* PAGE
========
Sunday, January 19, 2014

Astronomy for Kids - Week 3 - Life Cycle of a Star

Week 3: We made our own telescopes.


Stars come in many shapes, sizes, types and colors. The Betelgeuse star in the constellation Orion's shoulder is a Red Giant. Sirius, the brightest star in the night sky is actually two stars. They are part of the Canis Major constellation and white dwarf stars. Nebula, Average Star, Red Giant, Red Super Giant, White Dwarf, and Black Hole describe even more types of stars. This three minute video is an excellent summary.

Nuclear fusion is the process that produces elements. Stars actually form the elements of which other space objects are made. This video explains more of nuclear fusion.

Make Your Own Telescope
After learning about stars, we made simple telescopes to view them.

Materials:
card stock paper
tape
magnifying glasses

First one magnifying glass was taped onto the end of a card stock sheet of paper and the paper was taped into a circle.

The same thing was done with the second sheet of paper and magnifying glass while making sure one tube was slightly smaller than the other.


One tube was inserted into the other leaving the magnifying glasses on the outside.
========
* DATA SECTION
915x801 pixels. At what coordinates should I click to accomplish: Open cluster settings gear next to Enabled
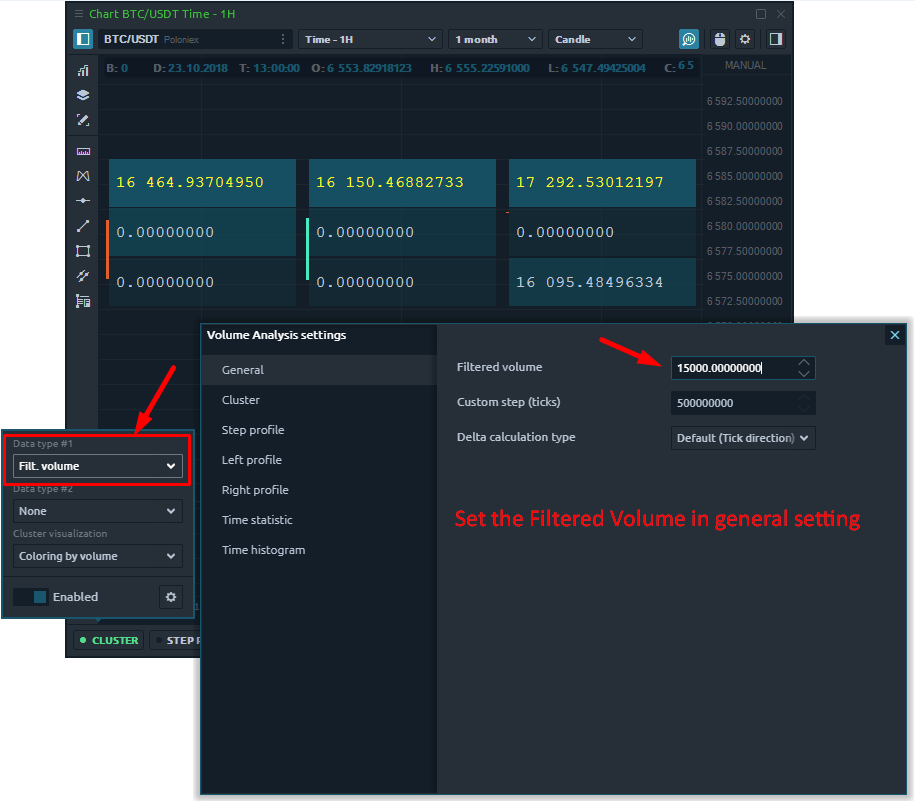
========
* EXERCISE
Return the part of the astronomy page from "Stars come in" to "to view them.", copied word for word.

* RESULT FOR THIS EXERCISE
Stars come in many shapes, sizes, types and colors. The Betelgeuse star in the constellation Orion's shoulder is a Red Giant. Sirius, the brightest star in the night sky is actually two stars. They are part of the Canis Major constellation and white dwarf stars. Nebula, Average Star, Red Giant, Red Super Giant, White Dwarf, and Black Hole describe even more types of stars. This three minute video is an excellent summary.

Nuclear fusion is the process that produces elements. Stars actually form the elements of which other space objects are made. This video explains more of nuclear fusion.

Make Your Own Telescope
After learning about stars, we made simple telescopes to view them.